▸ Texte source
•••••

La vie d’un chroniqueur, fut-il gastronomique, n’est pas comme un long fleuve tranquille, contrairement à ce que certains pourraient penser. Les choix qu’il peut faire ne relèvent pas des lois du mouvement brownien. Parvenir à débusquer la bonne adresse demande une technique éprouvée. Ce pourrait être celle des abeilles, antennes au vent, flairant au gré de leurs envies les effluves d’un pollen tentateur. Trop aléatoire. Ce pourrait aussi être celle des affidés des réseaux sociaux compulsant les sites dédiés aux restaurants pour en arriver à se demander si toutes les personnes postant des avis ont bien fréquenté le même restaurant. Trop déprimant. Ce pourrait enfin être celle des professionnels qui arpentent à longueur d’année le pays pour dénicher des pépites et proposer des informations aussi alléchantes qu’abondantes, vantant un jour l’exotisme des sushis, un autre les vertus du sans gluten, un troisième l’élégance des grandes tables ou l’euphorie de la cuisine bistrotière pour finir par la subtilité de la cuisine asiatique revisitée. Trop pléthorique. Et pourquoi pas, elle en vaut bien d’autres, celle consistant à faire appel aux amis, à vos amis qui, suivant leurs goûts, leurs soucis, leur humeur, vous entraîneront dans des galères peut-être, des fiascos parfois, mais vous épateront aussi, pourquoi pas.
Et puisque d’amitié nous parlions, c’est par la grâce de celle-ci que figurent ici deux adresses. Elles sont aussi différentes que deux sœurs peuvent l’être, mais elles ont la sincérité en commun. La première a été baptisée Le Cappiello, parapluie en italien, hommage de Justine, la chef, à son grand-père qui en fabriquait. L’autre a pour nom La Contre-Allée. Et si tous les chemins mènent à Rome, celle-là, peut-être, vous mènera au Paradis.
Le Cappiello
Midi : entrée + plat ou plat + dessert avec café : 18 € ;
entrée + plat + dessert + café : 24 €.
Soir : entrée + plat + dessert : 34 € ; carte : 39 €.
Le cadre. Dans une rue un peu perdue du 15e arrondissement, ce restaurant proche de La Motte-Piquet Grenelle ne fait pas dans l’esbroufe. La devanture joue la sobriété. On entre de plain-pied dans une salle aux larges baies vitrées, claire et avenante, tables nappées de blanc suffisamment espacées pour converser tranquillement, chaises très confortables recouvertes de cuir, parquet cérusé dans les gris.
L’accueil. Ce jeune couple est aussi attendrissant que les amoureux de Peynet. Justine est en cuisine, tout de modestie et de talent ; Camille en salle, chaleureux et compétent.

•••••

▸ Données recueillies
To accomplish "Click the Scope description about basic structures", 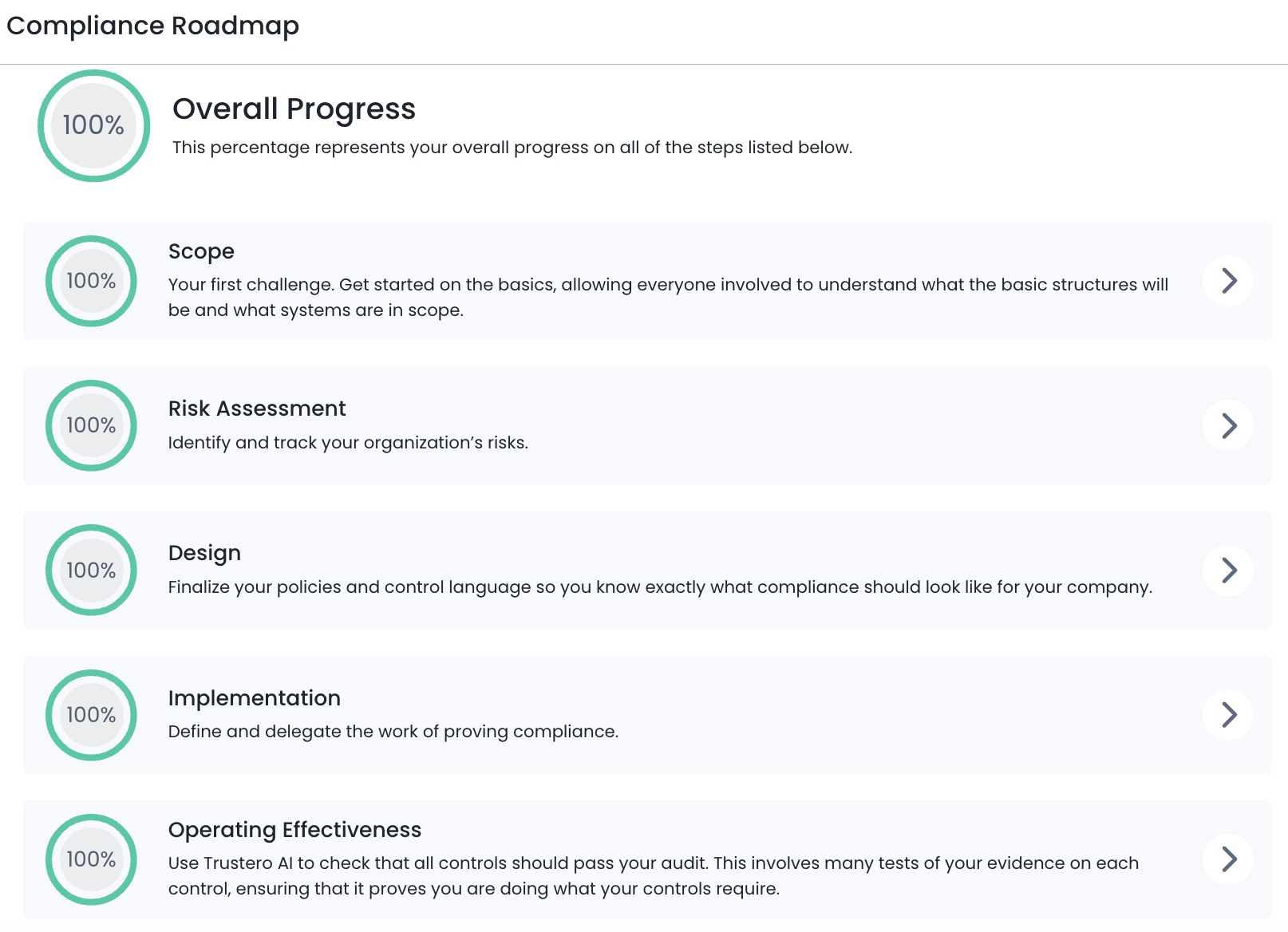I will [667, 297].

•••••

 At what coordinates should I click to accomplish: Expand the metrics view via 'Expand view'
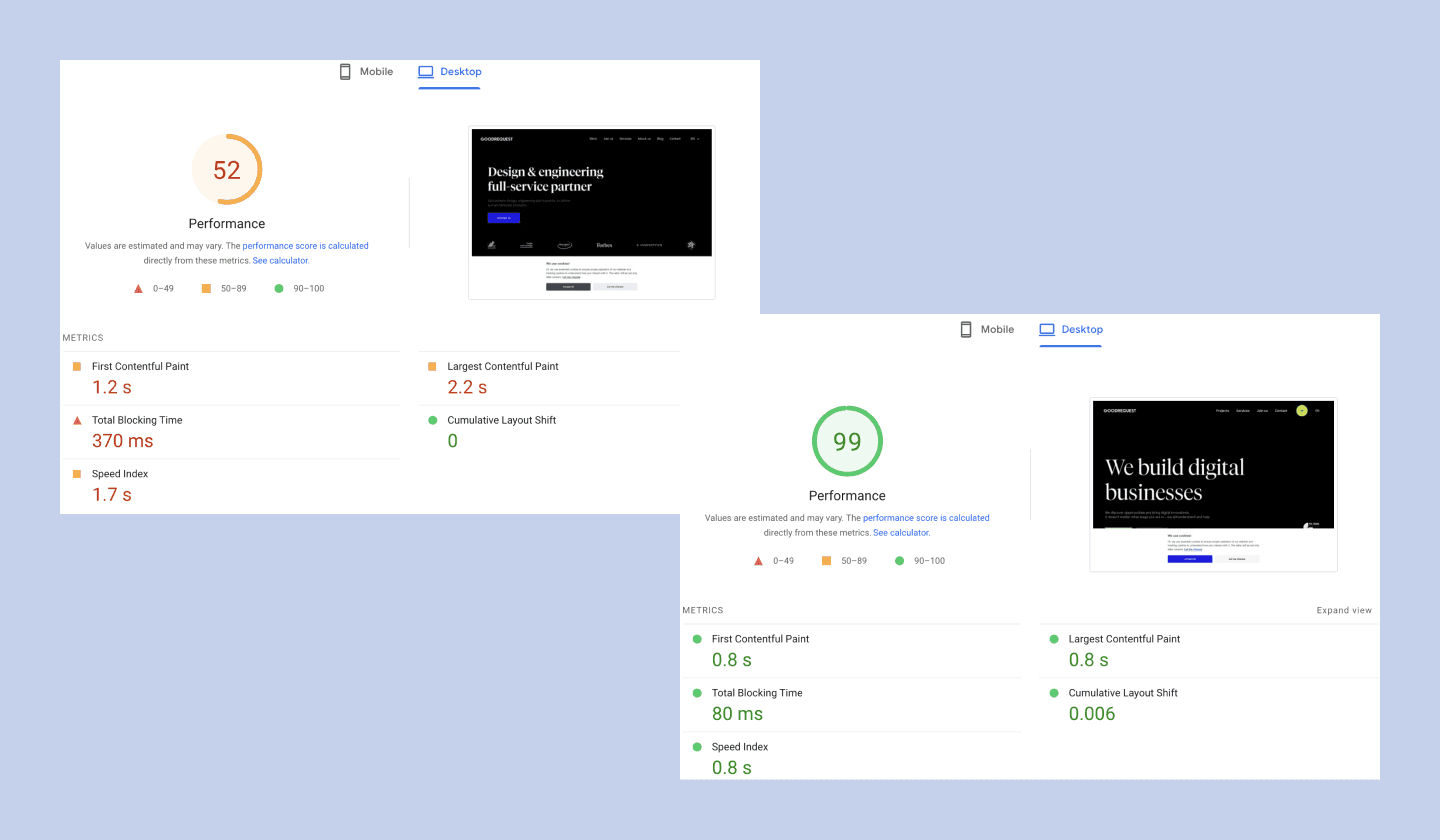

•••••

▸ Consigne
Prolongez la critique gastronomique en reprenant juste après sa dernière phrase. Le matériel n'a aucun lien avec la critique gastronomique.

▸ Réponse ci-dessous
Les entrées. Toast de sardines fraîches grillées à la plancha, pâte feuilletée, brunoise de pommes alliacées : les sardines qui paressent sur une pâte feuilletée ont été snackées, elles sont croustillantes à l’extérieur tout en gardant leur moelleux, la brunoise (ail nouveau, radis noir, citron vert) donne un coup de fouet très plaisant à ce plat. Raviolis de la mer : juste cuisson de ces raviolis tendres à souhait, la farce au gorgonzola donnant de la pugnacité à ces pâtes, les saveurs d’une crème de moules en réduction et des pousses d’épinard en sont le bouquet final.
Les plats. Les fameuses pépites du Cappiello : en fait, ce sont des cuisses de poulet enrobées de panure et servies avec une sauce au miel et des herbes pimentées, le plat s’avère un peu décevant, car la chair de ce poulet, malgré sa tendreté, reste fade, un peu étouffée par la panure en dépit d’une sauce au miel de caractère. Un écrasé de pommes de terre d’enfer sauve le plat. La pasta : tagliatelles fraîches maison. Belle cuisson des pâtes (al dente), mais ce qui fait la réussite de ce plat est sans conteste la présence des calamars sautés associés à un jus de crustacés aux saveurs marquées.
Les desserts. Oui j’ai copié Massimo Bottura (chef étoilé à Modane), allusion au dessert phare de ce pâtissier, est une tarte au citron déstructurée. Arrive sur votre assiette un spectacle qui évoque les ravages d’une éruption du Vésuve, désolation de débris éparpillés de pâte brisée nappée d’une sauce au citron. Débâcle ? Non ! Miracle ? Oui ! Dégustez-la les yeux fermés, vous n’y verrez que du feu. Bel équilibre dans le dosage du citron, ni trop acide ni trop discret. Feuilleté sucré, crème montée caramel chocolat, crème vanille : petits cylindres appétissants, belle texture du chocolat couronnée par un onctueux caramel. Crème vanille savoureuse.
Nous avons bu lors de ce repas un Chardonnay Pays d’Oc 2015 d’une belle minéralité pour enchaîner sur un Pinot Noir Val-de-Loire 2015 aux arômes délicats.
59 rue Letellier, Paris 15e – Métro Avenue Émile Zola, La Motte-Picquet Grenelle
Tél. 09 83 31 80 86 – Fermé dimanche, lundi et mardi midi
La Contre-Allée
Formules : entrée + plat ou plat + dessert : 33 € – Entrée + plat + dessert : 39 € – Carte de 50 à 60 €.
Le cadre. À deux pas de la place Denfert-Rochereau, donnant sur la contre-allée de l’avenue du même nom (d’où l’enseigne), la devanture de ce restaurant tout en vitres encadrées de noir ne manque pas d’allure. Deux belles salles au décor sobre dans des teintes rouge orangé, banquettes et chaises confortables, tables suffisamment espacées en font un lieu des plus cosy.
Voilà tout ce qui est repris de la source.